Patton, in an interview, said AT&T has given her organization about $1,000 annually in recent years, allowing her to send an additional two girls on a five-week summer retreat. She wrote to the FCC after the AT&T official who handles donations to her organization briefed her on the deal.

“When I was speaking with them about something else they told me they were interested to see what our opinions were and could we be of support,” she said in a phone interview. “We are suffering right now and we need their support.”

Pretty cynical, AT&T, but wholly unsurprising given the fact that the company’s charitable foundation is run by its chief lobbyist, which iWatch is smart to emphasize.

And I like that iWatch connects the behavior of AT&T and its charities with that of tobacoo companies and their client charities in the 1990s.

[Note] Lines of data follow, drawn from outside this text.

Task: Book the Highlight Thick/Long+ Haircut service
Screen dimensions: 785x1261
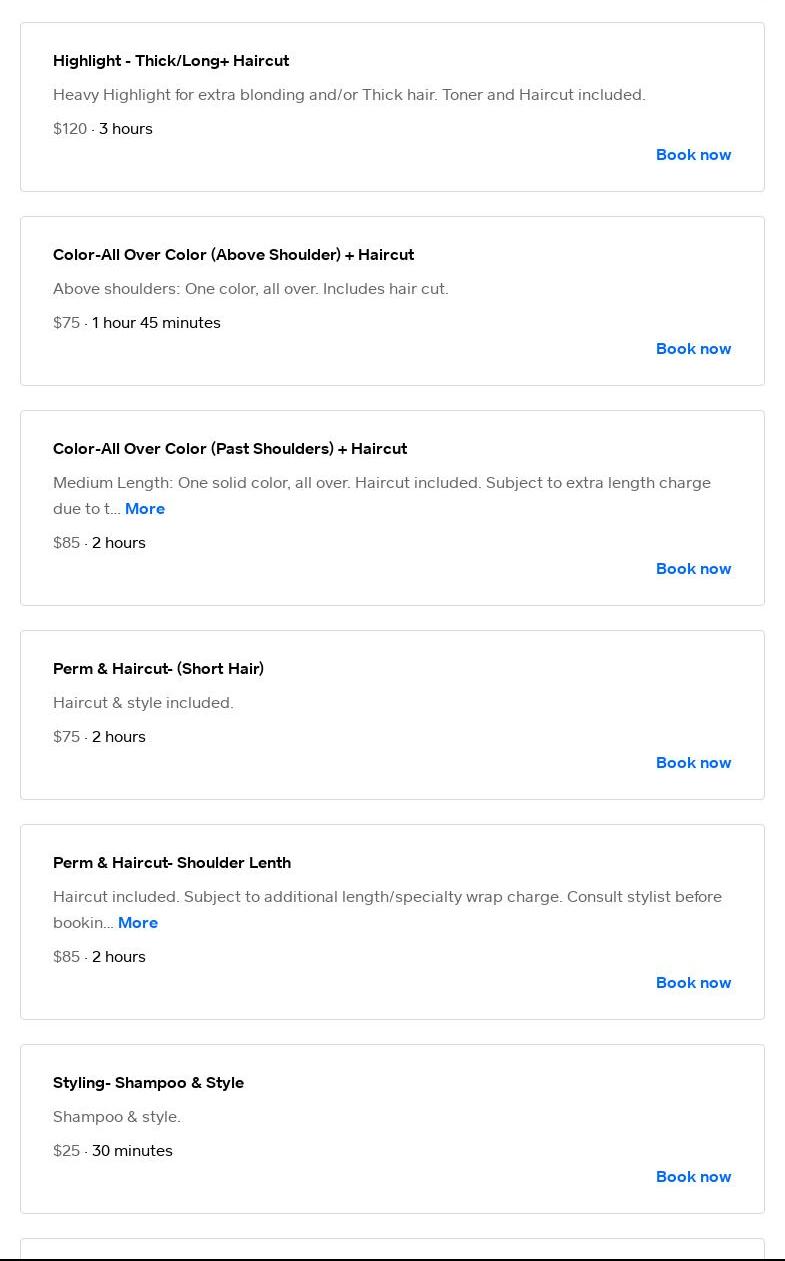Action: click(x=693, y=155)
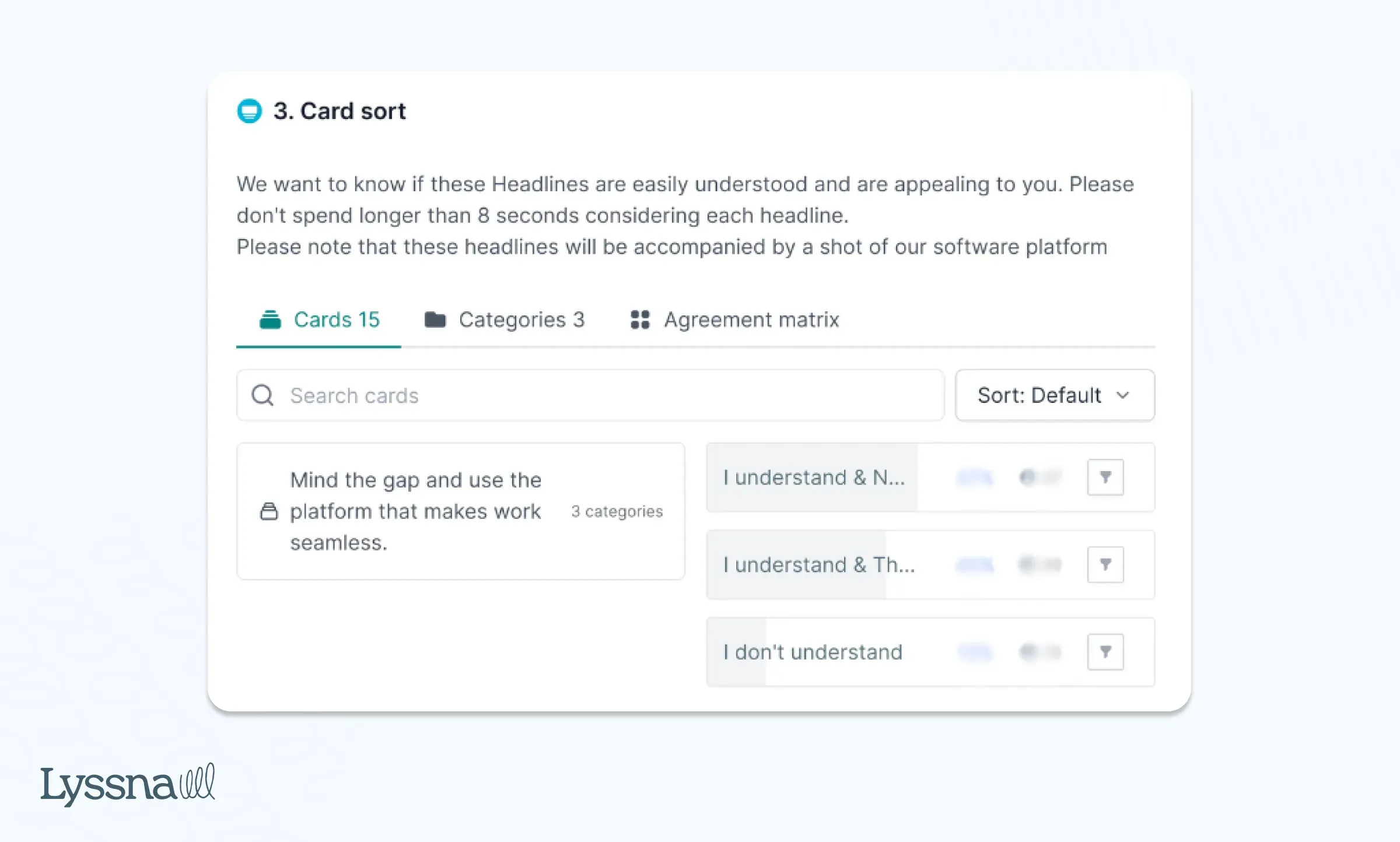Click the chevron beside Sort: Default
This screenshot has width=1400, height=842.
(x=1123, y=395)
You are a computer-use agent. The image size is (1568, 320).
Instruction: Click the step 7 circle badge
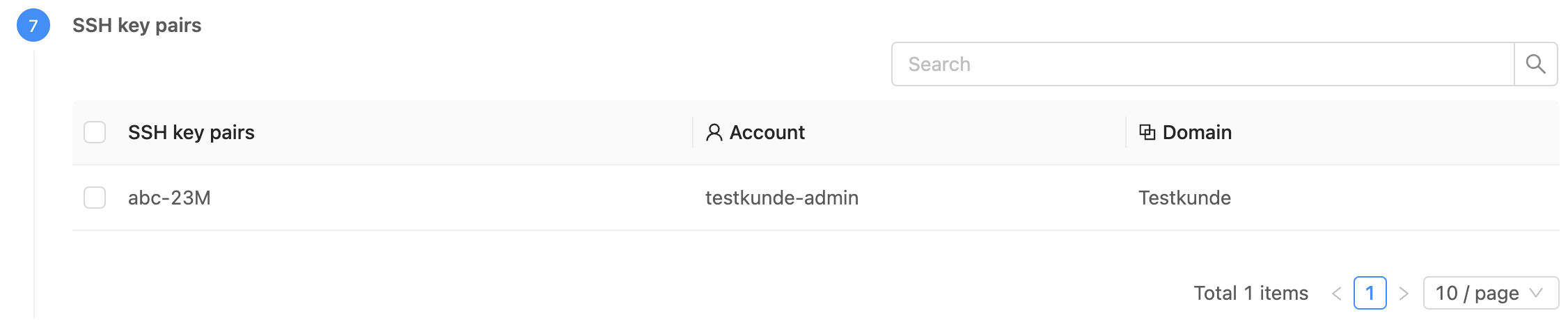pyautogui.click(x=33, y=26)
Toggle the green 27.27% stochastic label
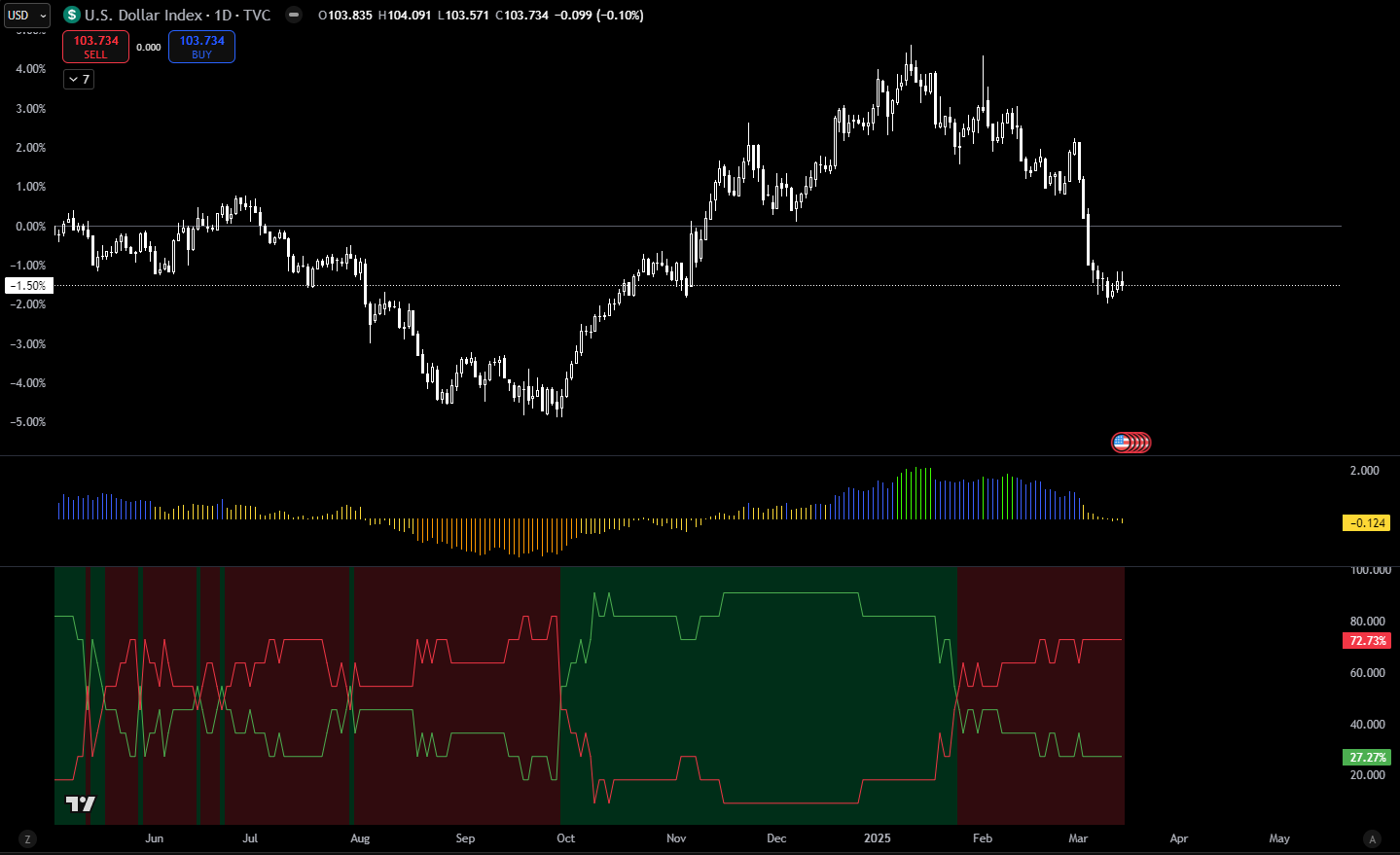 click(1366, 756)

“The charity is put in a really difficult position” when the issue it is being asked to comment on is totally unrelated to its activities, says Bruce Sievers, a lecturer at Stanford University’s Center for Philanthropy and Civil Society. “The corporation is basically saying: we’ve been friends of yours and now it’s time to help us.”

The charities are in a difficult position because AT&T put them there, but that doesn’t let them off the hook. The ethical problem for nonprofits is pretty clear: They’re renting their Little Sisters of the Poor-type names to a giant company to help it get its way. That its way is anticompetitive and would hurt consumers in the long run makes matters worse.

That AT&T has to go to these lengths is revealing of how much it has on the line here.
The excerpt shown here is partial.